We are a silent group with no name, one whose numbers could populate an entire continent. It’s natural to doubt whether you were truly a child of domestic violence. In this article I hope to provide you with clarity, as well as some answers for what it means to be a child of domestic violence.
As I often say, awareness is the first step in healing the past and changing your future.
So let’s begin with a simple question: Did your parents or those who cared for you hurt one another, verbally or physically, and did they do so in front of you?
If so, then, yes: You were a child of domestic violence. You saw it, you heard it, and you felt it. Even if they weren’t physically hurting you, it felt just the same. Research is clear on this point. For a child, witnessing domestic violence is as psychologically damaging as being physically abused.
For example, did your parents scream at each other? To a child, that screaming can feel as painful and fearful as any physical blow. Did those who were supposed to care for you insult and demean you? As a child, no opinion is as important as that of our parents or caregivers. What they say, we believe.
Or maybe you were part of the physical violence as well.
Many adults who experienced physical violence in childhood will say that it wasn’t the pain of the hand; it was the pain of the words that they remember most.
About half of all children of domestic violence (CDV) have been physically abused themselves. For many, it was not the pain of the physical abuse, but the pain associated with the feeling that they weren’t able to stop it; that there was something wrong with them; that they weren’t good enough.
Personally, I would rather have taken open-handed blows to my face than have to watch the two adults in my home hurt each other and be powerless to stop it.

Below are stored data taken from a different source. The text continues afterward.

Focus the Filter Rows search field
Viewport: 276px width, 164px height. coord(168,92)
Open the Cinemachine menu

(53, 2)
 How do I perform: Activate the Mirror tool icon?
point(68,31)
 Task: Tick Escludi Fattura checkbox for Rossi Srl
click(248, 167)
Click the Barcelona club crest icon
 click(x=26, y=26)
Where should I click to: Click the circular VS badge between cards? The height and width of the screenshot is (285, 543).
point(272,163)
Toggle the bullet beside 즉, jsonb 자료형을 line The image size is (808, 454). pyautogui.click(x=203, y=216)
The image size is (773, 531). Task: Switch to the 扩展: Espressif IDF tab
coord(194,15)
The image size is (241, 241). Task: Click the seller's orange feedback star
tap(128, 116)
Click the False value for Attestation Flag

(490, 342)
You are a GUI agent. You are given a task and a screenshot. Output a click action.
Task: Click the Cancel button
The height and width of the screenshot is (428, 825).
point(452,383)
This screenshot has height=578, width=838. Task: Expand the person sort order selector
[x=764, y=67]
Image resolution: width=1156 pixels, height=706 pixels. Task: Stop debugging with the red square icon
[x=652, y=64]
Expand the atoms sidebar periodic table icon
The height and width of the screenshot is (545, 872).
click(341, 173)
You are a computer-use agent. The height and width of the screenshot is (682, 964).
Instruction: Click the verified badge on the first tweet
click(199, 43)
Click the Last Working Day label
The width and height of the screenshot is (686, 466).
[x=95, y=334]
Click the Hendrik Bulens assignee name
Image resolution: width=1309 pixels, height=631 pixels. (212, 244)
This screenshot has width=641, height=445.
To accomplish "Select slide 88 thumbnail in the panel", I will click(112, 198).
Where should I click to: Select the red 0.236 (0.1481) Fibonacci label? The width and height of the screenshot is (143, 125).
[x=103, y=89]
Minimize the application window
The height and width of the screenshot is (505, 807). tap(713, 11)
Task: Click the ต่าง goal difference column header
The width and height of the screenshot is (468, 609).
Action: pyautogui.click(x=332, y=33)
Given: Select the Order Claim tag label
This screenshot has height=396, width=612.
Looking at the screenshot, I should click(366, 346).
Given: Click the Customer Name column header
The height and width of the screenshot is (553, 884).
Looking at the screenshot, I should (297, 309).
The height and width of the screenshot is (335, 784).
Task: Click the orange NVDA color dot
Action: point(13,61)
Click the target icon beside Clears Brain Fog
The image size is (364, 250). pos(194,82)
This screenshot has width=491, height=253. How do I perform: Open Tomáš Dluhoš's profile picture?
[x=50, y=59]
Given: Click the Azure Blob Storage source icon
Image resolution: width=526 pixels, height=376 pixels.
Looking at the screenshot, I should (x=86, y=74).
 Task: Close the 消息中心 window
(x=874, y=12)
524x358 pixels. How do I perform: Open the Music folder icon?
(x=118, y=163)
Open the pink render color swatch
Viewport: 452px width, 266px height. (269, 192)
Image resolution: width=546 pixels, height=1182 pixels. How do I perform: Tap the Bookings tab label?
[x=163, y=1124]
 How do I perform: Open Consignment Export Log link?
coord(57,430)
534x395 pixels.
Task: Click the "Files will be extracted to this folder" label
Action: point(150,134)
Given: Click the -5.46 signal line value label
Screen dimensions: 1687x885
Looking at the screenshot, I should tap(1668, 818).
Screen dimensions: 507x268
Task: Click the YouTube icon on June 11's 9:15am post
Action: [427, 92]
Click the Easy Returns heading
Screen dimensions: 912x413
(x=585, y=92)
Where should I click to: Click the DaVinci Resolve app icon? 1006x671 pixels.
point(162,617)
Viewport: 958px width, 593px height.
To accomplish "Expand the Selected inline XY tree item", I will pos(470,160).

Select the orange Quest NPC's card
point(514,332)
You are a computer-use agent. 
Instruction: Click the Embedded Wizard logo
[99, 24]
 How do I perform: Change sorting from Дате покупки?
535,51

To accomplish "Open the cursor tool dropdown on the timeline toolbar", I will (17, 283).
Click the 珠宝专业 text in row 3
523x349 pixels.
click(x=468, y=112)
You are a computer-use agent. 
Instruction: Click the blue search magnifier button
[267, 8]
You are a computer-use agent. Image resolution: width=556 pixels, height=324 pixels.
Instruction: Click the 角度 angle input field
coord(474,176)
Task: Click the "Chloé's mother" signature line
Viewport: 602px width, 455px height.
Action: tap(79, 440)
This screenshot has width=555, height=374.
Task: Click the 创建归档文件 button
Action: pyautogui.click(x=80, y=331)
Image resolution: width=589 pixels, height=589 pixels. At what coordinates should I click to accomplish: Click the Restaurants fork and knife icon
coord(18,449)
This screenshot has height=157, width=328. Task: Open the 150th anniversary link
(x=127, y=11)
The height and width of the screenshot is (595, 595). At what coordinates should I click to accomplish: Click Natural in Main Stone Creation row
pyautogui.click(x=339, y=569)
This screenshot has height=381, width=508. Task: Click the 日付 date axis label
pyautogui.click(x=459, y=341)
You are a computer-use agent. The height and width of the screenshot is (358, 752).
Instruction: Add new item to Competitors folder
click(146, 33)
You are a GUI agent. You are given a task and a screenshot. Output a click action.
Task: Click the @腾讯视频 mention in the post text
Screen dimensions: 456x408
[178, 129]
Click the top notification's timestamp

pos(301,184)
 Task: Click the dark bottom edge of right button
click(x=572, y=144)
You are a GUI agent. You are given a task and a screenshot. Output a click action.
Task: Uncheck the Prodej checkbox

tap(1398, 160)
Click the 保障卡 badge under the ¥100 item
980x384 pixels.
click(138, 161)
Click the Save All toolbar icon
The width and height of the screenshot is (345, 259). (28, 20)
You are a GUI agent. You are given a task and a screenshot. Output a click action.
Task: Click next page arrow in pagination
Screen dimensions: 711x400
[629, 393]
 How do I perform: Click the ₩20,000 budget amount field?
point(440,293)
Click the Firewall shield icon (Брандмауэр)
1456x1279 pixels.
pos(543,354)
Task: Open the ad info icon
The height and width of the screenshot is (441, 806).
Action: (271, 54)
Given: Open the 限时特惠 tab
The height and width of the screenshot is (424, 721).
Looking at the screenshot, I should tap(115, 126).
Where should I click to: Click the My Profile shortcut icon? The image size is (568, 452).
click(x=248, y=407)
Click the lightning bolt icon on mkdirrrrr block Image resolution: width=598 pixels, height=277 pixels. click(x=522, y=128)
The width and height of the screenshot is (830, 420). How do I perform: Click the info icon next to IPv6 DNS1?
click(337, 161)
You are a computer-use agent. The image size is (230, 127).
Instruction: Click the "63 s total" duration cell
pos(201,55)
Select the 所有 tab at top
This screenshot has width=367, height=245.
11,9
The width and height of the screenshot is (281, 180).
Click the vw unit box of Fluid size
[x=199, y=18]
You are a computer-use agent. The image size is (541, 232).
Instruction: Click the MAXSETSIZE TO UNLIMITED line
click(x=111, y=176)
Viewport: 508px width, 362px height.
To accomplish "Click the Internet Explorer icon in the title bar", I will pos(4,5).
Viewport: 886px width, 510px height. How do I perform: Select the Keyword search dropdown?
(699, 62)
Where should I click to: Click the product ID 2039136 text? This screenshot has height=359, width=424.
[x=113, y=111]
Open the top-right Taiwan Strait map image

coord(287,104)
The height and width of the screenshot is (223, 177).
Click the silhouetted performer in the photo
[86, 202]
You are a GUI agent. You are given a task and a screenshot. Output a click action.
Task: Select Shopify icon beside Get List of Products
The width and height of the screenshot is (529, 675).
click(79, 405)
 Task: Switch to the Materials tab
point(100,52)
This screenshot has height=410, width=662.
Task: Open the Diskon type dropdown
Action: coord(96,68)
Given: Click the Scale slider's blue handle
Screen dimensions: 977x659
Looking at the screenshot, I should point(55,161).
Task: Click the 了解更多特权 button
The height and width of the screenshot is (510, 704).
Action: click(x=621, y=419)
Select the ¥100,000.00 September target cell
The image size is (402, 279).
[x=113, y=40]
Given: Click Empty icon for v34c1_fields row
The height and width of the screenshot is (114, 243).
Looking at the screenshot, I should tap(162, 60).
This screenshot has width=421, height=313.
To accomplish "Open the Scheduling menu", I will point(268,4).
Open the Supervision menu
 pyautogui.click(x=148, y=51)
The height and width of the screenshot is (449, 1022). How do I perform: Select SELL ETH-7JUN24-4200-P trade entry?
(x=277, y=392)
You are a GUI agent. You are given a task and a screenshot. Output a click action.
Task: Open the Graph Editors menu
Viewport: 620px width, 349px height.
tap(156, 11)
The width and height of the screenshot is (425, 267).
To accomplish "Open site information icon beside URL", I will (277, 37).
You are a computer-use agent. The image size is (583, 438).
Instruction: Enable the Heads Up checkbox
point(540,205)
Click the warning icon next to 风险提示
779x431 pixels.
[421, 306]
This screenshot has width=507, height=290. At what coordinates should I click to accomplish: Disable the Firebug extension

Whether it happened rarely or often, because it occurred in childhood, when our brains were developing, the impact can be dramatic and long lasting. In The Boy Who Was Raised as a Dog, Bruce Perry explains that even a “very brief stressful experience, at a key time in the development of the brain, resulted in alterations in stress hormone systems that lasted into adulthood. These early childhood experiences will have a far greater impact than later ones.”
If these questions and insights resonate with you, I invite you to break the silence and acknowledge, at least to yourself or to someone you trust, whether you believe yourself to have been a child of domestic violence. There is immense liberation in speaking your truth.